>> BEGIN Supplied records

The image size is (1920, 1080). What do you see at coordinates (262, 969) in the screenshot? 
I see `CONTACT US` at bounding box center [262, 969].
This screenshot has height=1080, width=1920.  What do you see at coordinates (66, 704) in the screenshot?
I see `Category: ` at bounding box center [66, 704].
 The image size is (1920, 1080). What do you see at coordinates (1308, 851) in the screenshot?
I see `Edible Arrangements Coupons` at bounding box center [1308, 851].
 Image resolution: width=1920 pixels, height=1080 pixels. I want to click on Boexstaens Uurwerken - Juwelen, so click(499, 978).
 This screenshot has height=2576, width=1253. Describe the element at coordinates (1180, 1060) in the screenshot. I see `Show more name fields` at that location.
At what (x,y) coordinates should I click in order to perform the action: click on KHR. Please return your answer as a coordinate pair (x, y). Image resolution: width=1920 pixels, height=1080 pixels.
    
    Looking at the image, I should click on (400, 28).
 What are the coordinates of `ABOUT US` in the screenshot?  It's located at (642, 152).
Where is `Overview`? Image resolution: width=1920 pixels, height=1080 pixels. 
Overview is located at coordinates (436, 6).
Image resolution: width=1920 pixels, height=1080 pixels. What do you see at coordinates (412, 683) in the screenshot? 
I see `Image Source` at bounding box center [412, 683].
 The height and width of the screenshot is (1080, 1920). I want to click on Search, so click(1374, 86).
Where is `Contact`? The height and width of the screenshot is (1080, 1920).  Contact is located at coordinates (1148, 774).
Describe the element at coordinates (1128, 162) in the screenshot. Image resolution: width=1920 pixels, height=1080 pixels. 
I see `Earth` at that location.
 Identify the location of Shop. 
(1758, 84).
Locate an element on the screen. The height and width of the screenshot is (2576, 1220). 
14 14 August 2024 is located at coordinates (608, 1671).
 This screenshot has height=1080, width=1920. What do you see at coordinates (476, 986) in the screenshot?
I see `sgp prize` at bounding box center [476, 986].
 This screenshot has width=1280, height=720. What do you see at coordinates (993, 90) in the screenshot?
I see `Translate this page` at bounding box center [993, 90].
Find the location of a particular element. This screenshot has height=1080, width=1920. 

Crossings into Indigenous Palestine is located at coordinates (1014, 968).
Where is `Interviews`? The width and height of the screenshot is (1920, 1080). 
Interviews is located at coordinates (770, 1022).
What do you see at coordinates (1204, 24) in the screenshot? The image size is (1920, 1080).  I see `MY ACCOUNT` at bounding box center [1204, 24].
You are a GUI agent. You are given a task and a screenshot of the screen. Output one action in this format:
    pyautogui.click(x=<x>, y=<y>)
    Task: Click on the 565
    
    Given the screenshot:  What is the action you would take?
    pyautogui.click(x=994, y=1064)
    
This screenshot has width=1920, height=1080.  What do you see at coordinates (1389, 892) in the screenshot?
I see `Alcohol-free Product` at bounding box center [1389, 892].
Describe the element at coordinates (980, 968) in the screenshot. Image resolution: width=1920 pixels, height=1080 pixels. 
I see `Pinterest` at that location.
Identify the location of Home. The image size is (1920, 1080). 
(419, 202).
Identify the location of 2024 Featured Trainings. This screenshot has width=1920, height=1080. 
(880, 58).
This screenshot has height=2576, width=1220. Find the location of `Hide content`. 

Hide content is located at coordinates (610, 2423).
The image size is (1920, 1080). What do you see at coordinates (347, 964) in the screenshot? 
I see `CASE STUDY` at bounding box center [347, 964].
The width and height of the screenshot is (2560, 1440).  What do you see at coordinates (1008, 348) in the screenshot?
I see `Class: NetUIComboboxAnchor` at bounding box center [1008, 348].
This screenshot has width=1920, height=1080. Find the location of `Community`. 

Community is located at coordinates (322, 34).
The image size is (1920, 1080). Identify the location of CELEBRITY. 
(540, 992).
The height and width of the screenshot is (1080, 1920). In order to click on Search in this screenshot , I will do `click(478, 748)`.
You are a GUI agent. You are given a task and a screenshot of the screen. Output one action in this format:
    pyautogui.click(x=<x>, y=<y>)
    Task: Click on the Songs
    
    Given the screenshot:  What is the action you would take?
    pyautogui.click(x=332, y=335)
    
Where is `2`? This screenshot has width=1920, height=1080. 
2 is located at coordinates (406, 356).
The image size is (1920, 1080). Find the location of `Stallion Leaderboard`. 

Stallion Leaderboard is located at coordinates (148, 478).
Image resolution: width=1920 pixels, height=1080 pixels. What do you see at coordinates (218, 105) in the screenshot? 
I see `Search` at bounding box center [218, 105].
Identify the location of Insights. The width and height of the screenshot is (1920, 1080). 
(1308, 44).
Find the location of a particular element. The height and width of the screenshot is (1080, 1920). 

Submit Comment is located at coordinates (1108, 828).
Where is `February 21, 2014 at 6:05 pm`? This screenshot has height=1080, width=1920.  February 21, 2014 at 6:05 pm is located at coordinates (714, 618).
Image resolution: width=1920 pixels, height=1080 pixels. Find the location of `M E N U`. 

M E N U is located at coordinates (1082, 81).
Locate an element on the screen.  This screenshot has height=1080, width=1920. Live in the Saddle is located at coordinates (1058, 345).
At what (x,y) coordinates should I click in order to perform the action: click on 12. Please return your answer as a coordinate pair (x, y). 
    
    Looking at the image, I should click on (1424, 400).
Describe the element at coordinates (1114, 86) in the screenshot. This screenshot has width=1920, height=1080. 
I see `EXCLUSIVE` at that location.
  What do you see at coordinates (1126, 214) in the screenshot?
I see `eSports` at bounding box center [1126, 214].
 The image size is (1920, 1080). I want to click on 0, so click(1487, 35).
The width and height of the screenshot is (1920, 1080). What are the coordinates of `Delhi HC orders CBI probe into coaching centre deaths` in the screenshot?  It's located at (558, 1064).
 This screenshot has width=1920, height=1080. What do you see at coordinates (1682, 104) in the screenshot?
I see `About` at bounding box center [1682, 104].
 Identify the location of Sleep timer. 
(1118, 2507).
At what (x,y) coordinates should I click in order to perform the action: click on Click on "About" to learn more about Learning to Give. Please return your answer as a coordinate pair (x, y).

>> END Supplied records

* **Your goal**:
Copy out, unchanged, the part of the records that opens with the line containing "683) in the screenshot?" and closes with the line containing "coordinates (1148, 774).", including both of those lines.

* **Full answer**:
Image resolution: width=1920 pixels, height=1080 pixels. What do you see at coordinates (412, 683) in the screenshot? 
I see `Image Source` at bounding box center [412, 683].
 The height and width of the screenshot is (1080, 1920). I want to click on Search, so click(1374, 86).
Where is `Contact`? The height and width of the screenshot is (1080, 1920).  Contact is located at coordinates (1148, 774).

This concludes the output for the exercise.